◆ **Task input**
-----
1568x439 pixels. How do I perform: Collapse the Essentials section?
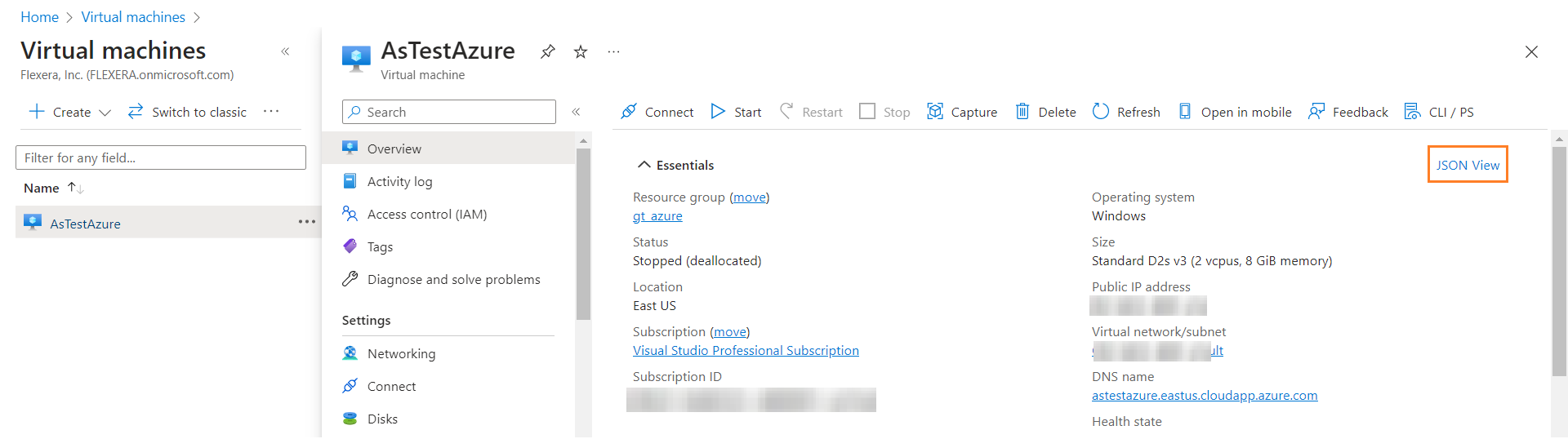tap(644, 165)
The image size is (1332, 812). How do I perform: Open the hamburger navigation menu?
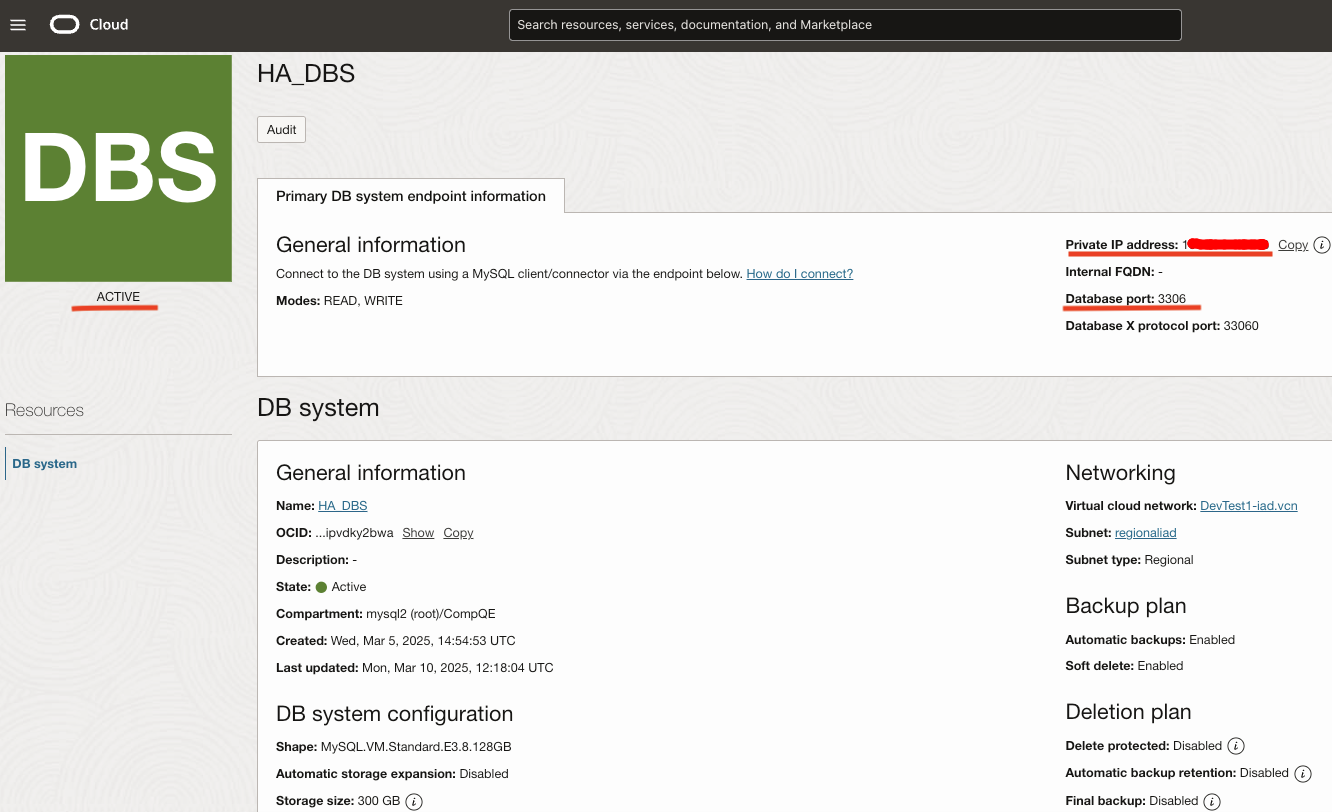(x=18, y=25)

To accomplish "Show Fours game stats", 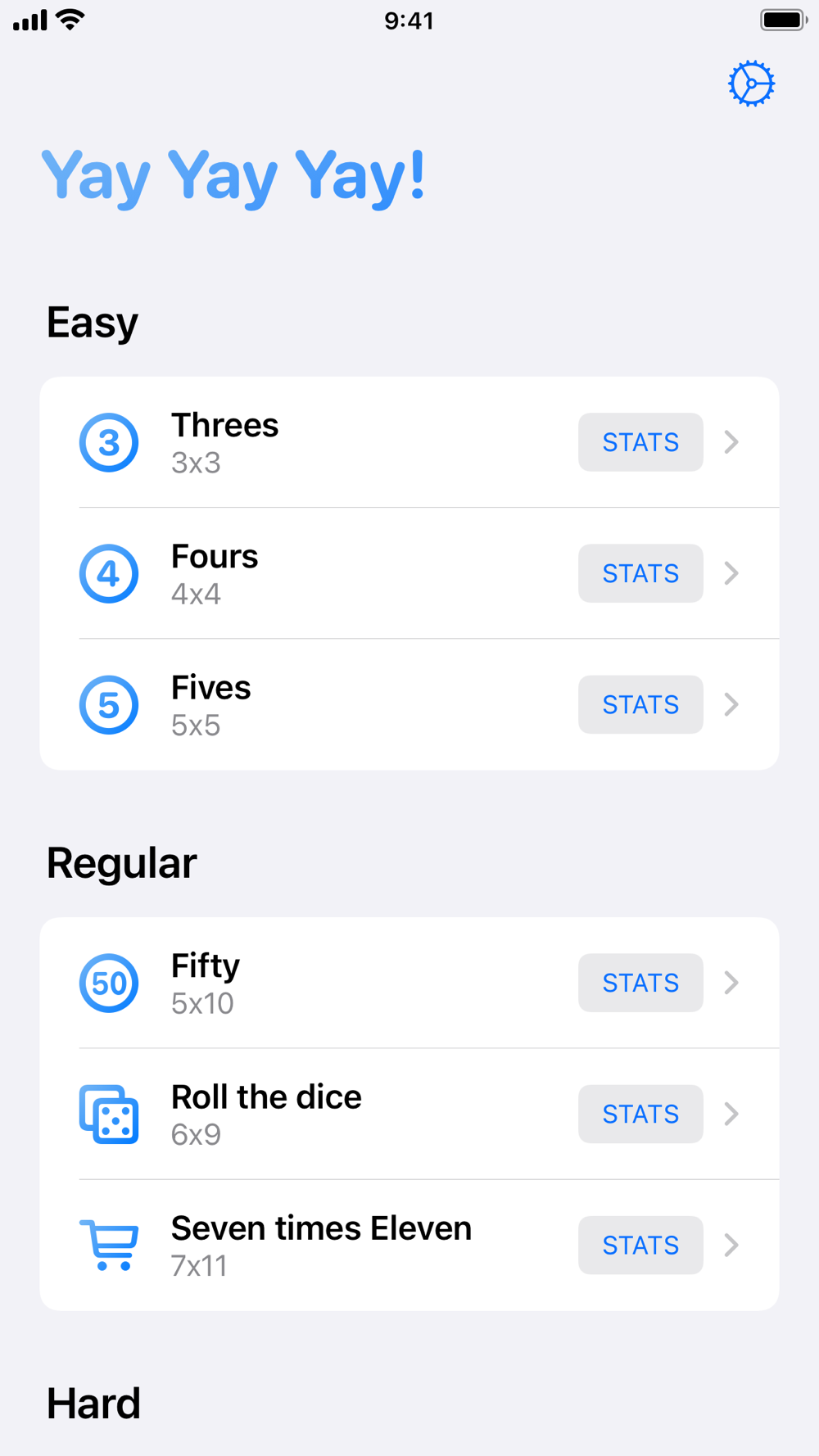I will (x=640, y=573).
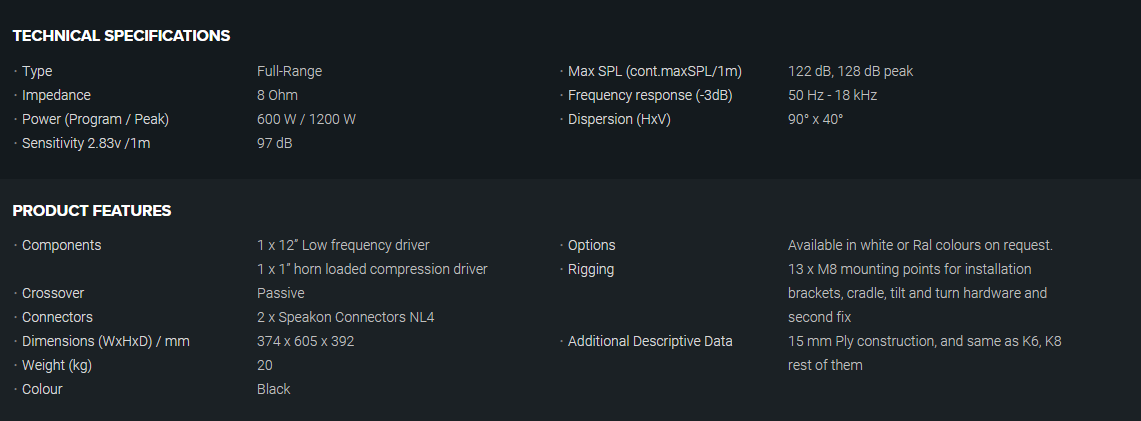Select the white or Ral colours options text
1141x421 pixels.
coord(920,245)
-----
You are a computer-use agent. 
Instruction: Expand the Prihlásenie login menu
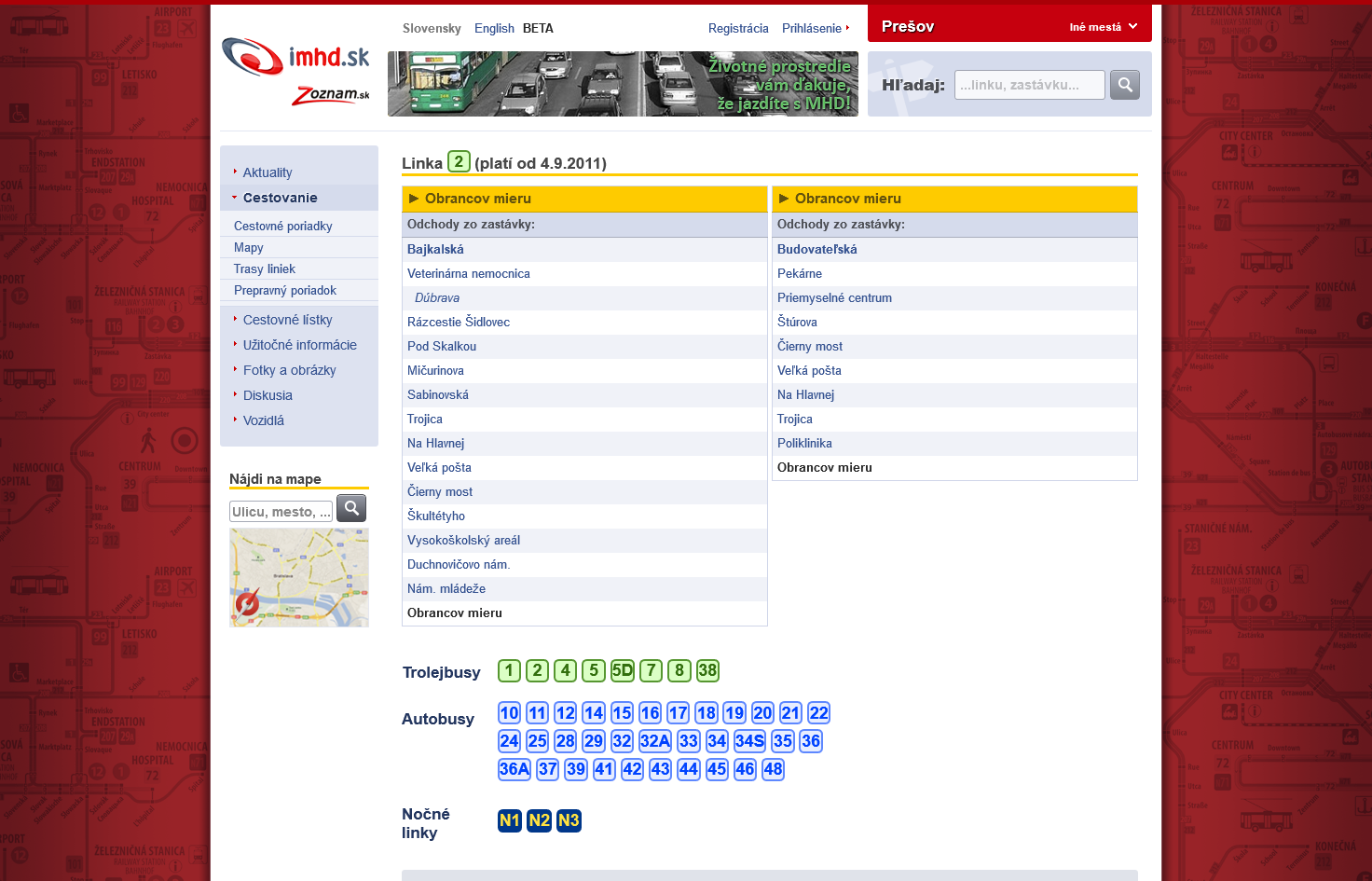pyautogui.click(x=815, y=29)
-----
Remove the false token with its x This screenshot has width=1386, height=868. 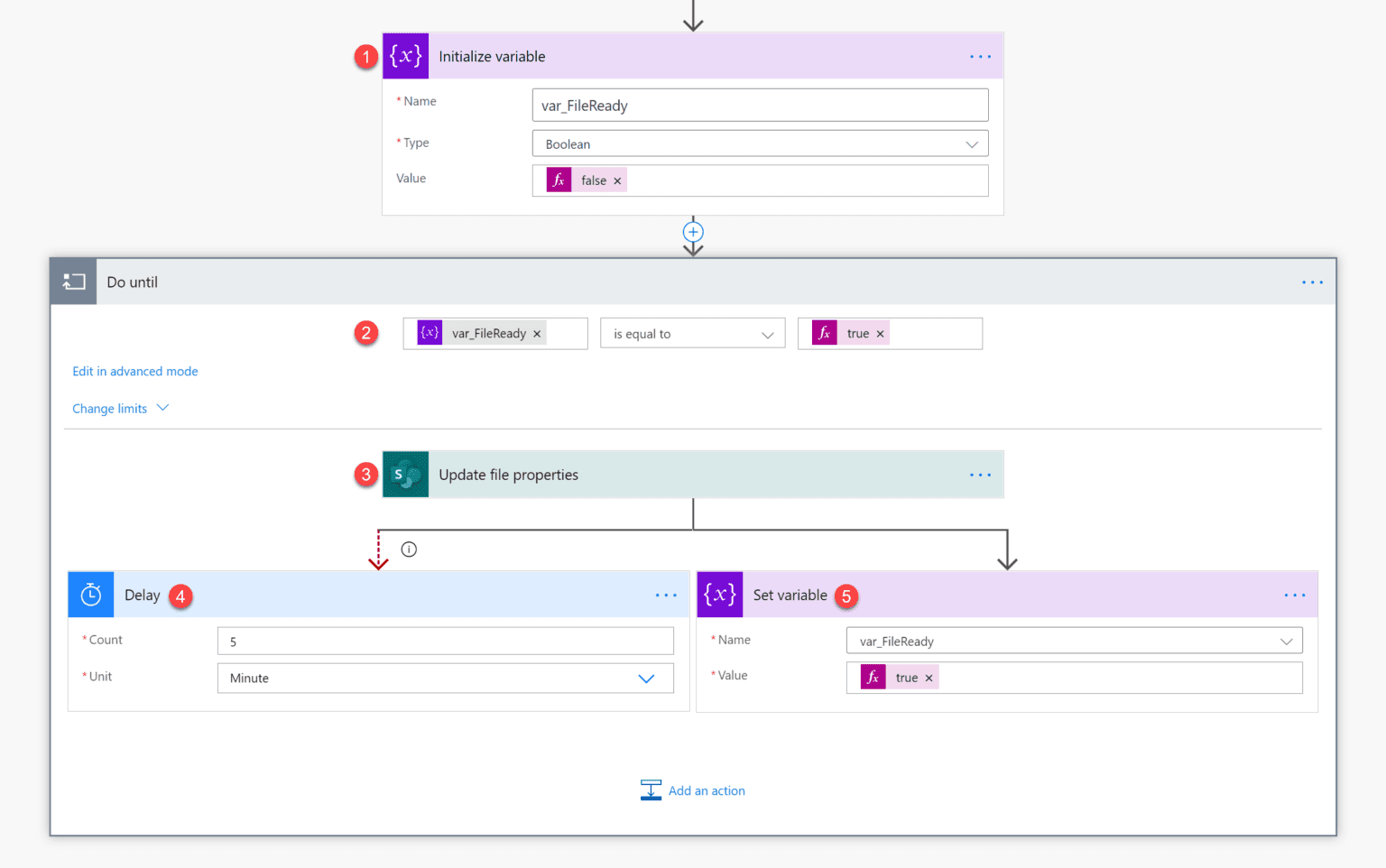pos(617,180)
-----
◆ **What needs to be done**
Find every line in the material above that contains the string "perform", treating uppercase and lowercase letters as distinct, and copy each of those lines in full.

◆ **Expected answer**
1568x439 pixels. How do I perform: Collapse the Essentials section?
The image size is (1332, 812). How do I perform: Open the hamburger navigation menu?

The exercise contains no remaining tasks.